→ **TASK STATEMENT**
Reproduce, character for character, the stretch of the listing from the line containing "Given: Click the CVC card icon in CVV field" through the end of the listing.

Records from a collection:
↓

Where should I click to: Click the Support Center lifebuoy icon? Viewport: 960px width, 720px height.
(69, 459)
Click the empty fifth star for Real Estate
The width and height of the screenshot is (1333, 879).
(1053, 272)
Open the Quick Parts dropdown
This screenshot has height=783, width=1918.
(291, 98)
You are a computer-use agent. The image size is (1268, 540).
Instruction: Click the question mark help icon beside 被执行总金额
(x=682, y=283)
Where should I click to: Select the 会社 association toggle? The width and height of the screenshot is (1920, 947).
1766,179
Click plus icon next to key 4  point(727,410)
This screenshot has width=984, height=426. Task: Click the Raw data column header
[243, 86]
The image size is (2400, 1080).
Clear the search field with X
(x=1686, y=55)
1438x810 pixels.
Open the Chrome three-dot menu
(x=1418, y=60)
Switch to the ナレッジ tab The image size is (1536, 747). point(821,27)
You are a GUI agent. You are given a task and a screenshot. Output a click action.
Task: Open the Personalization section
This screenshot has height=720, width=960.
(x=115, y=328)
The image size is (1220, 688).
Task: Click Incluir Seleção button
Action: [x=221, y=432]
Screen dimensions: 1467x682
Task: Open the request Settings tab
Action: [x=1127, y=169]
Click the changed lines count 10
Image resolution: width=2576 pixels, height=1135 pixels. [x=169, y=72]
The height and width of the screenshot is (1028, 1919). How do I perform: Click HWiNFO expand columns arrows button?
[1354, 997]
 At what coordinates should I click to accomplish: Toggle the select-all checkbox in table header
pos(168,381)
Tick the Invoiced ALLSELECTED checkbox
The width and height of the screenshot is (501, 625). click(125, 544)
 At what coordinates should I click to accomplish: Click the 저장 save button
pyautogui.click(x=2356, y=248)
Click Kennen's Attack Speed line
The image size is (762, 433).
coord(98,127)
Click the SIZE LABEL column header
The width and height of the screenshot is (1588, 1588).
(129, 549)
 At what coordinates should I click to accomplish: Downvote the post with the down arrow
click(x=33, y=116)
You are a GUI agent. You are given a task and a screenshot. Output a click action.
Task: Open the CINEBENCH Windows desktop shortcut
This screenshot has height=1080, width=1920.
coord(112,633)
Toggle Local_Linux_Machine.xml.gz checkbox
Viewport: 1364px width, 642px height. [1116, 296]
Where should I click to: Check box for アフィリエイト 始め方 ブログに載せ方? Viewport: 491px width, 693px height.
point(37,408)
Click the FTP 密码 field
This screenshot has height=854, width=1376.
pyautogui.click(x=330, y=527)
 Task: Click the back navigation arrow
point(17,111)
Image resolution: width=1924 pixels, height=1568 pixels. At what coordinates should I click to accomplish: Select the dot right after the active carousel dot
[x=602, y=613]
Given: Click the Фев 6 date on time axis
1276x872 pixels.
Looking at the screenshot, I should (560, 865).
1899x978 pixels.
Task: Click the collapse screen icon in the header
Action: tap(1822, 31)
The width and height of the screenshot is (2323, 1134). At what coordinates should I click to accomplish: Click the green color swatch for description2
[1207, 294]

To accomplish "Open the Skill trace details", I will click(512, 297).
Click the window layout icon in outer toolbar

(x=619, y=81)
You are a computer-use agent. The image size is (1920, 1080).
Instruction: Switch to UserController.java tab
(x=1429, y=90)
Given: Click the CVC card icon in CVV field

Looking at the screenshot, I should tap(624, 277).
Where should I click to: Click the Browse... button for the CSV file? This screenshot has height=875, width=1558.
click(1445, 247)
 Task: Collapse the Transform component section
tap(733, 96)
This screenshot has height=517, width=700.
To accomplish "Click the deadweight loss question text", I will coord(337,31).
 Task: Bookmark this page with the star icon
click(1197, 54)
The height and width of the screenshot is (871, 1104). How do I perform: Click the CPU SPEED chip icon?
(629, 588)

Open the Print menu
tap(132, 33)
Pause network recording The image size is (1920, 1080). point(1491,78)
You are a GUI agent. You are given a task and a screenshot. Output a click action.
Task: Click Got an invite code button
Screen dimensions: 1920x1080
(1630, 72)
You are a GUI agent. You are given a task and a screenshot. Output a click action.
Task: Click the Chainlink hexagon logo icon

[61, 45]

↑

→ **SOLUTION FOR THIS EXERCISE**
Given: Click the CVC card icon in CVV field

Looking at the screenshot, I should tap(624, 277).
Where should I click to: Click the Browse... button for the CSV file? This screenshot has height=875, width=1558.
click(1445, 247)
 Task: Collapse the Transform component section
tap(733, 96)
This screenshot has height=517, width=700.
To accomplish "Click the deadweight loss question text", I will coord(337,31).
 Task: Bookmark this page with the star icon
click(1197, 54)
The height and width of the screenshot is (871, 1104). How do I perform: Click the CPU SPEED chip icon?
(629, 588)

Open the Print menu
tap(132, 33)
Pause network recording The image size is (1920, 1080). point(1491,78)
You are a GUI agent. You are given a task and a screenshot. Output a click action.
Task: Click Got an invite code button
Screen dimensions: 1920x1080
(1630, 72)
You are a GUI agent. You are given a task and a screenshot. Output a click action.
Task: Click the Chainlink hexagon logo icon

[61, 45]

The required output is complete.